■ **Collected data entries**
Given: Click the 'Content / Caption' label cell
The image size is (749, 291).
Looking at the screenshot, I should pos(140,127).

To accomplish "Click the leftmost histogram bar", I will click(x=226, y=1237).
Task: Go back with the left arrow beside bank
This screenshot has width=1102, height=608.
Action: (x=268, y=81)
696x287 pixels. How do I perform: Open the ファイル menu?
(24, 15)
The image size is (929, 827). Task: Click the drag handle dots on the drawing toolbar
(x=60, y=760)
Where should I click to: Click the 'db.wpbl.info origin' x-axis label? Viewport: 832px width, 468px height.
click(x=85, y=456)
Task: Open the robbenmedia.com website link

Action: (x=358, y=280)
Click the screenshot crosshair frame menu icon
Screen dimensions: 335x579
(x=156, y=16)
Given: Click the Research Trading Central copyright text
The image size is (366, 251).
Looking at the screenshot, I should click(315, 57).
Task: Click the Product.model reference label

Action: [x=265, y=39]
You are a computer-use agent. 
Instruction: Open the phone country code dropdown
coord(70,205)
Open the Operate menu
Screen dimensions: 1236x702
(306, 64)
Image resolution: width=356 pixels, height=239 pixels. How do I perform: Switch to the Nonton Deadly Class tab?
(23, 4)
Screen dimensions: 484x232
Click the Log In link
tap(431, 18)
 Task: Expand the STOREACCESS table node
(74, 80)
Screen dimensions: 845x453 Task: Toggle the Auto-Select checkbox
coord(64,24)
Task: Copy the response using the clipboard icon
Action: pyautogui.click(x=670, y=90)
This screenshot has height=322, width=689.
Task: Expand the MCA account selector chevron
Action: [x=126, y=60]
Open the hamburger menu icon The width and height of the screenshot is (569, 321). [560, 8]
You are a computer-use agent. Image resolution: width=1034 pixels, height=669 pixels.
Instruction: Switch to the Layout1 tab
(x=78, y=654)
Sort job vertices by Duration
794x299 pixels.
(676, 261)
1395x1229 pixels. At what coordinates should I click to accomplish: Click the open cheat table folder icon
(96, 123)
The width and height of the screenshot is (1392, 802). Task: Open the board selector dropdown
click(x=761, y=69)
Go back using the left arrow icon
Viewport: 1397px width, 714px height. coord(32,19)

■ **Given instruction**
Copy out the records word for word, starting at the line containing "Task: Open the robbenmedia.com website link" and ending after the line containing "Looking at the screenshot, I should click(315, 57).".

■ **Correct answer**
Task: Open the robbenmedia.com website link

Action: (x=358, y=280)
Click the screenshot crosshair frame menu icon
Screen dimensions: 335x579
(x=156, y=16)
Given: Click the Research Trading Central copyright text
The image size is (366, 251).
Looking at the screenshot, I should click(315, 57).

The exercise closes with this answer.